Despite all those measures the council has taken in becoming increasingly efficient and looking for innovative ways of funding public services and creating new revenue streams, vital services are being attacked. The most important and concerning crisis being faced at the moment is on vital packages of social care. Social care is support to enable people who are ill, elderly or disabled to live in their own home in dignity. When this Government came into power, 15,000 people in Liverpool had support through social care packages, enabling
them to live a dignified life, whereas now, as a direct result of Government cuts, that is down to 9,000 people—6,000 people have been deprived of care, despite rising needs. Unless something dramatic happens, the figure will reduce even further. That puts people’s lives at risk and robs them of their dignity. It also affects hospital admissions, because it means that, increasingly, people who are well are not able to leave hospital because appropriate care is not available for them.

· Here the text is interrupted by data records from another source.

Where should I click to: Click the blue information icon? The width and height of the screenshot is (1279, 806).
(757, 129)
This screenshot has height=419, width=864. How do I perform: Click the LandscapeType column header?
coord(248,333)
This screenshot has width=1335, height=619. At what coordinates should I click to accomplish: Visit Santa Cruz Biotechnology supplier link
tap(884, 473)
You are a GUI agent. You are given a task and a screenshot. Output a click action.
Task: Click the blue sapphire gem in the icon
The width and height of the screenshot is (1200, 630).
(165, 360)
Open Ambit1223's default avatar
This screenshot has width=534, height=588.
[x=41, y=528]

Liverpool’s council is enterprising. I was horrified last year when the Minister in charge of local funding at the time said from the Treasury Bench that he thought Liverpool was a city where people wanted to doff their caps. That was a horrendous statement to make; Liverpool is a proud city. It deserves support, it acts enterprisingly and it helps itself. Increasing numbers of jobs have been brought to Liverpool, and in two months’ time Cunard, in celebrating its 175th anniversary, will bring three major, spectacular liners to Liverpool. Their return is a symbol of the city’s renaissance, which has been brought about by the efforts of the city council. But whatever the city council does in supporting jobs and working with the private sector, it cannot provide the public services that the Government are so savagely cutting away. All I can ask for today is for the Government to be fair to local authorities in general, to be fair to the most deprived local authorities and to recognise that in Liverpool city council they have an enterprising, positive local authority, which is there to serve its people, bringing jobs and working with the private sector. Surely it deserves a better deal for public services to serve our local communities.